About two weeks ago, I made the most delightful discovery at the intersection of Henry and Orange Streets: A glass mosaic pigeon affixed to the base of a street lamp. It instantly made me smile and reminisce about how, as a teen, I would frequently spot similar treasures in downtown Manhattan; the jubilant dancing babies of Keith Haring, golden crowns of Jean-Michel Basquiat and prophetic wheat paste “Truisms” of Jenny Holzer. I would later go on to study these artists, now all of them icons, in college.

Dumbo Pigeon

Corner of Water and Main, Dumbo. Photo courtesy of gb_pigeon_nyc.

This plucky bird before me tapped into the rich history of NYC street art, one that now includes the work of Swoon and Shepard Fairey. And, here it was, at my literal doorstep and serendipitously across the street from the former and beloved Brooklyn Heights Cinema where I once enjoyed the Banksy documentary, “Exit Through the Gift Shop.” (Last year, the notorious British stencil artist visited NYC and tagged the Promenade.  Alas, it was promptly scrubbed by the Parks department.) “Giftshop” introduced me to the work of Space Invader (whose 8-bit tile mosaics I have had the pleasure to spot in Paris-and the approach to the Holland Tunnel of all places) and his eccentric cousin, shop keeper and amateur videographer turned street artist, Mr. Brainwash.

So WHO left this little gem at my feet? I leaned in for a closer look and spied an edition number (the Henry Street bird is 26 out of 200) and an Instagram handle, @gb_pigeon_nyc. I thought, “200? Now THAT’s dedication!” It spoke volumes to me about the tenacity of human creativity and the art-making process itself. A private Instagram message and one week later, I found myself sitting across from the artist at the Starbucks in Dumbo.


Pigeon #1. Photo courtesy of gb_pigeon_nyc.

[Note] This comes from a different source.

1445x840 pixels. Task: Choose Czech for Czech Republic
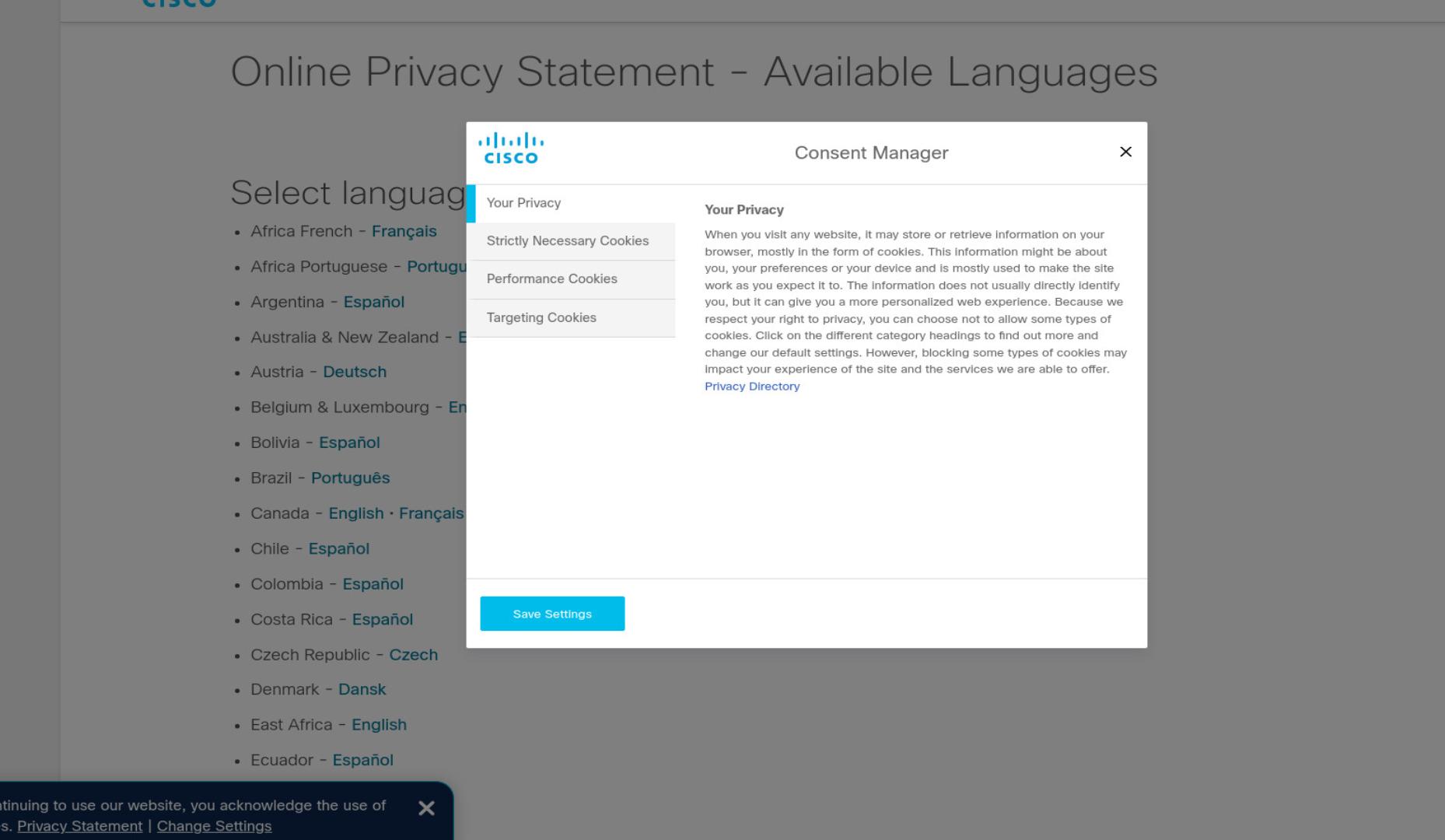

The artist, whom I’ll refer to as GB, agreed to be interviewed under the condition of anonymity.  First, because the birds are a personal side project.  Second because, you know, gluing glass pigeons to street lamps is technically vandalism.  GB is a native New Yorker, has a “day job” as a teacher but also creates commissioned stained glass works.   When asked how the pigeon project came about he explained, “I was preparing for the Artist and Fleas market in Williamsburg.” In speaking to other vendors, GB was advised to “definitely make New York stuff.”  However, making art for tourists ultimately fell flat.  “Everything I was making had nothing to do with the artistic process…it was making me almost annoyed…I became caught up in selling it.”

The birds are hand-cut from remnants left over from commissioned pieces. Each one takes about 20 minutes to assemble.  So far 65 out of the 200 have been fabricated and 54 have been mounted throughout parts of Brooklyn, Manhattan and even in Costa Rica. There’s no master plan for the pigeon placement. But, to me as a life-long New Yorker, almost every location chosen holds some significance.


Washington Square Park. Photo courtesy of gb_pigeon_nyc.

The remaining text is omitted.